EXTRACTED TEXT:
The Moments Matter: When Co-Parenting Teamwork Makes the Dream Work
The inaugural Dad & Company class helped us move this idea from paper into practice, and participants came even before we had outcomes to show them. They trusted a vision while we were still learning how to fully explain it. That’s why I told them they weren’t simply the first graduates. They were the first standard.
History remembers firsts because firsts become reference points. They establish direction. They create tradition. They shape identity. Being first, however, isn’t only an honor. It’s a responsibility.
By Kenneth Braswell, CEO, Fathers Incorporated
When I walked into the room for the inaugural Dad & Company graduation, I saw fathers in caps and gowns, children waiting to cheer, mothers and co-parents sitting close enough to witness what change looks like, and family members who had given up part of their Saturday to say, “We see you. We support you. We are here.”
I’ve attended and led many fatherhood graduations over the years, but this one felt different. The difference wasn’t merely that our curriculum is new. The difference was that the room itself reflected the lesson we have been learning for more than two decades: Fathers don’t father alone.
That truth is the reason Dad & Company exists.
Fathers Incorporated (FI) began with an unapologetic commitment to fathers whose lives had too often been reduced to statistics, stereotypes, court cases, child-support balances, mistakes, and assumptions. We built the Gentle Warriors Academy because men needed a place where they could be seen before they were judged, equipped before they were condemned, and challenged without being discarded.

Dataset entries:
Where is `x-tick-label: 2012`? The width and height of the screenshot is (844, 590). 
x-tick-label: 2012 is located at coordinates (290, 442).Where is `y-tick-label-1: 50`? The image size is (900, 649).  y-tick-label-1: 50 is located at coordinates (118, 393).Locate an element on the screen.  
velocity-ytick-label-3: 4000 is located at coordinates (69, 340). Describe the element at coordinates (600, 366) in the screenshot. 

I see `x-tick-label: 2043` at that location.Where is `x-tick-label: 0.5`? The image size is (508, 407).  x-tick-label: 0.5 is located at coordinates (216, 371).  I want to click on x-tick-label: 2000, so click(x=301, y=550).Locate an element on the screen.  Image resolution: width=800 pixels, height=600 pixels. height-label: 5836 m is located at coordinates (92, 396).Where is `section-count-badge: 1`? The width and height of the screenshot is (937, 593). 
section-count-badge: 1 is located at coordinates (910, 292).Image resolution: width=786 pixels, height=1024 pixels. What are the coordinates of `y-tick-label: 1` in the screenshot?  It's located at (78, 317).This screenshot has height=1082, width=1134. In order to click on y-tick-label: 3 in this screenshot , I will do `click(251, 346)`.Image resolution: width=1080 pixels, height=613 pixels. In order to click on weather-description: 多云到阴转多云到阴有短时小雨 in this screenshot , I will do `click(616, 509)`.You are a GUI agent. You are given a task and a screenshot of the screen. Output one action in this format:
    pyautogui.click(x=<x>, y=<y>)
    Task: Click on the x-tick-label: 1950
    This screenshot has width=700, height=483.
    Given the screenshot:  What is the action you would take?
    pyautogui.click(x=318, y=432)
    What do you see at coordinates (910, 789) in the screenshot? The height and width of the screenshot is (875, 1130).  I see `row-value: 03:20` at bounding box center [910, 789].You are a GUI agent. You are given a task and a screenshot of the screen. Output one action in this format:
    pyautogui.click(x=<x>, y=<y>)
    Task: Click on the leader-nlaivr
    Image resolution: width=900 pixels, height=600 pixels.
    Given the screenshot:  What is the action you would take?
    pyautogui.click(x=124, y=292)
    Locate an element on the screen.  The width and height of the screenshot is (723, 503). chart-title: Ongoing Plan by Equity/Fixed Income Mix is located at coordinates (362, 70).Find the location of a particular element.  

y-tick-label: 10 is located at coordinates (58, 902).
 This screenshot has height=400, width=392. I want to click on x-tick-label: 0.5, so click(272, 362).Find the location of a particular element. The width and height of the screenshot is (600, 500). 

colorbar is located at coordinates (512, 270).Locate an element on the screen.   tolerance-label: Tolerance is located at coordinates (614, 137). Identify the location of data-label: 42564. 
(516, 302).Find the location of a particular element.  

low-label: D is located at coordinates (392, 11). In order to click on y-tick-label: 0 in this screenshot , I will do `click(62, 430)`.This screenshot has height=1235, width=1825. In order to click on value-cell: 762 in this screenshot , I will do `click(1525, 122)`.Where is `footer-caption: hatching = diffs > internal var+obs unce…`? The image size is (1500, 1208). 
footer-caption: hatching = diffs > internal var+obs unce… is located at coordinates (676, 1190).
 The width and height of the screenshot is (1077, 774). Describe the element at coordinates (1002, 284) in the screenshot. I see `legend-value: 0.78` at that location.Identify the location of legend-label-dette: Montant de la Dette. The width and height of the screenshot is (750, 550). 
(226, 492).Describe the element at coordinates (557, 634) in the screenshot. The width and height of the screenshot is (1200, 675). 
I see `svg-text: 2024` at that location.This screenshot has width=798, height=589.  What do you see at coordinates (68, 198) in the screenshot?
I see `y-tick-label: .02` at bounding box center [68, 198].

INSTRUCTION 1:
Answer these from the article on the Dad & Company graduation:
(a) Who wrote the article, and what is his role?
(b) What did Fathers Incorporated build for men who needed a place to be seen before they were judged?
(c) Besides being the first graduates, what did the author tell the inaugural participants they were?
INSTRUCTION 2:
Write the next part of the article on the Dad & Company graduation, picking up after its final sentence.

EXERCISE ANSWER 1:
(a) Kenneth Braswell, CEO of Fathers Incorporated.
(b) The Gentle Warriors Academy.
(c) The first standard.

EXERCISE ANSWER 2:
We still believe that. Dad remains the entry point for our programs. He remains our primary participant. The work remains father-centered. But keeping fathers at the center doesn’t require us to keep everyone else outside the circle.
Over time, we saw what was standing just beyond the edge of the classroom:
- A mother trying to decide whether she could trust the change she was hearing about
- A grandmother carrying more of the parenting load than anyone had named
- A sister encouraging her brother
- A friend talking him down when life became heavy
- A new partner trying to understand where she fit
- Children absorbing every tone, every delay, every broken promise, and every moment of repair
We began to understand that the father may be our doorway, but the child lives inside a much larger family system.
Dad & Company is our effort to name this system, strengthen it, and teach people how to work within it. The “& Company” we invite into our fatherhood space isn’t limited to the child’s mother. It can include grandparents, siblings, trusted friends, mentors, extended family, and other people who form the natural support circle around a child. The goal isn’t to crowd everyone into the same room or pretend every relationship is safe, healthy, or ready for reconciliation. The goal is to help fathers identify the people who influence their parenting, establish healthier expectations, cultivate trust where trust can be built, and create a team that keeps the child’s well-being as the main thing.
Our First Dad & Company Graduates
The inaugural class helped us move this idea from paper into practice, and participants came even before we had outcomes to show them. They trusted a vision while we were still learning how to fully explain it. That’s why I told them they weren’t simply the first graduates. They were the first standard.
Years from now, other fathers and co-parents will sit where they sat. They’ll receive certificates, take photographs, and celebrate their own milestones. But they’ll never be first. History remembers firsts because firsts become reference points. They establish direction. They create tradition. They shape identity.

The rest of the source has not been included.